For the last five years, did you catch that connection? Five years…same time Sparks was launching. I told you connections with the past are everywhere, anyway, five years ago, I started working with an executive coach. Dr. Dan Miller’s approach to coaching is something he calls Creative Conversations. Through these conversations we study the life, or river as Dan calls them, of an historical figure and discuss points in their lives and how they relate to a problem or a challenge I am wrestling with today.

Over this time span, we have studied Theodore Roosevelt, Dwight Eisenhower, William Sherman and Abraham Lincoln, albeit briefly. One of the interesting aspects of immersing yourself in history this way is the number of connections you will discover. Now I know those connections were always there, the study just raised your awareness of them.

When we embarked on our exploration of the Roosevelt River, our theme was Communication, Speaking Truth to Authority and Creating an Environment of Candor. The struggle to speak truth to authority was deeply ingrained. I grew up the son of a baptist minister. Children of the minister were to be seen and not heard, you certainly didn’t speak truth to his authority, especially when his authority was HIS authority!

Roosevelt ALWAYS spoke truth to authority. For him it seemed to come naturally. The lessons over the year were endless. However,, one the stuck out for me was his use of gestures. He was a master at using a gesture to make his point. I realized my dad, was a master of using gestures in his sermons. In some ways I adopted my favorite gesture of his, that of getting out from behind the podium and walking about to engage the audience. However, the key lesson here wasn’t the gesture itself, it was when to NOT use the familiar gesture to make a point. To stop walking around the platform and stop, freeze, and make a point.

As my career progressed and I began to be seen as a leader not just of my team, or even of my company, but in the community, this leadership in a new stage need exploration. Enter Dwight D. Eisenhower and the exploration of adapting to new issues and working with different stakeholders. What better model to use than the military man that rose through the ranks to become the leader of the Allied Forces in WWII and then on to the presidency. Moving from a command and control organization to one of politics and influence.

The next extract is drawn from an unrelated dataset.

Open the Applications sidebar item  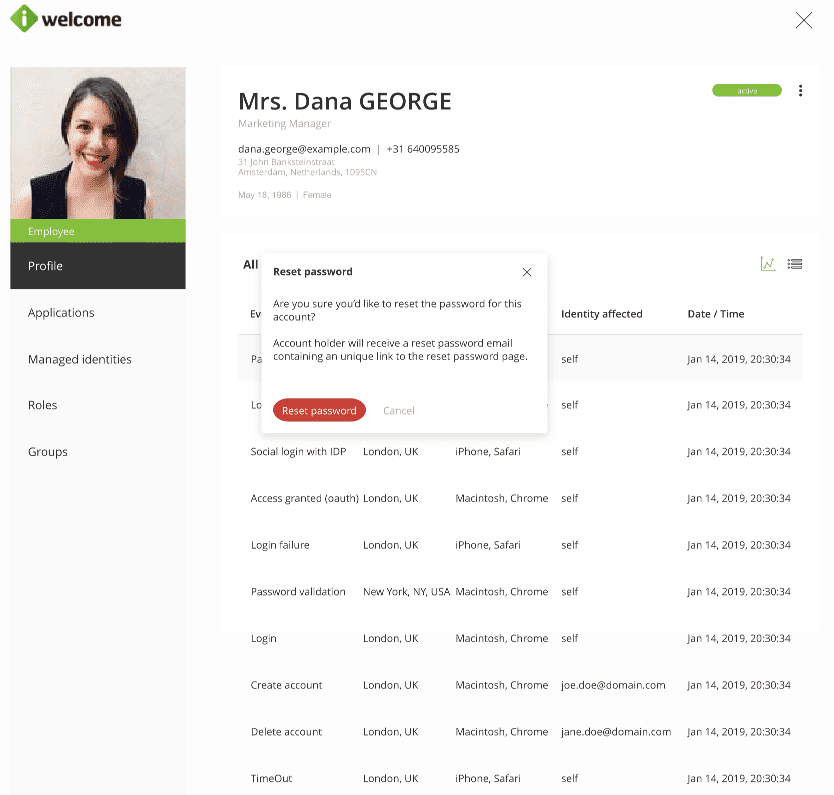click(x=61, y=313)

As Eisenhower established his leadership he saw a connection to two seemingly unrelated advances in warfare. This first was the mechanization of, well, just about everything. The Cavalries of WWI were a thing of the past, but unlike horses, jeeps and trucks need fuel. He leveraged that in his battle plans both for his forces and against the enemy. At the same time aircraft became a strategic part of warfare. Eisenhower was able to see the relationship between the two in a way few others did. For me, as an IT leader, it was about the cloud. But not the cloud alone, it was what it could bring when it was joined with organization agility. Together the two can have a multiplying effect. Look for the relationships in the seemingly unrelated!

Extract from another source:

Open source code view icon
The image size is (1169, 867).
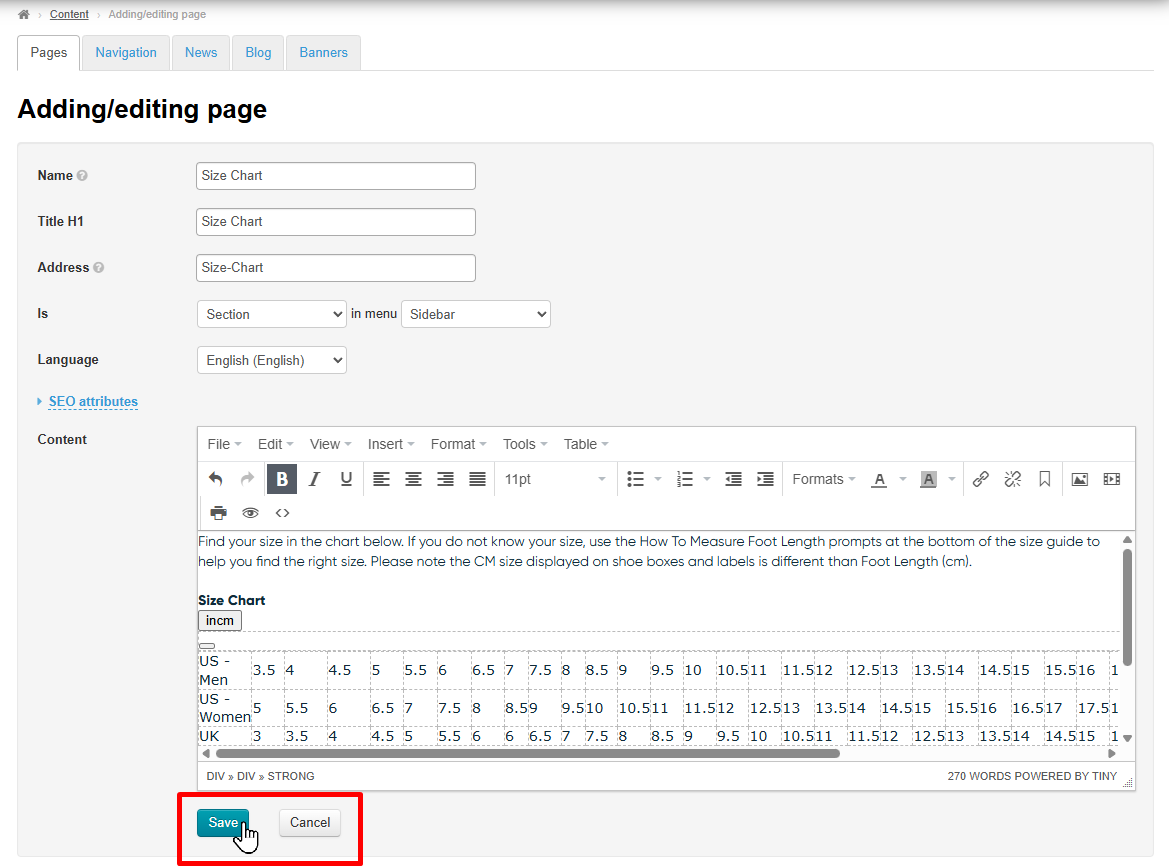click(x=282, y=513)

Our final example come from the life of William T. Sherman, the civil war general. William Tecumseh Sherman…see how I did that? Connections! The theme we explored is “A Plan is a Contract between the past and the future”. Sherman had a plan. Sherman had a grand plan. His plan didn’t always work. He learned, he adjusted, and ultimately succeeded.

Sherman was involved in two battles near the town of Chickasaw Bluffs. In the first he suffered an embarrassing defeat. Some time later, he and Grant attacked the forces at Chickasaw Bluffs and were successful. Grant had used a strategy Sherman thought would never work. He saw, he learned and he acknowledged. We need to support and observe other leaders and other strategies, and adapt our plans for the future.

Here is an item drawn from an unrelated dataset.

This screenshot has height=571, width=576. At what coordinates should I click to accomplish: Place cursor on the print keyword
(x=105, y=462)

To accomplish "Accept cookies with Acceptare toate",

These are but a few of the lessons of the last five years. Connections to the past are all around us. Lessons from the past out boundless, and ever changing. Even now as I write this, I see new insights, new lessons, and opportunities to impact the future. As you look back over the last five years, over the last 50 years, 100 years, longer, what connections reveal themselves? What lessons are there to be learned in the present to plan for the future?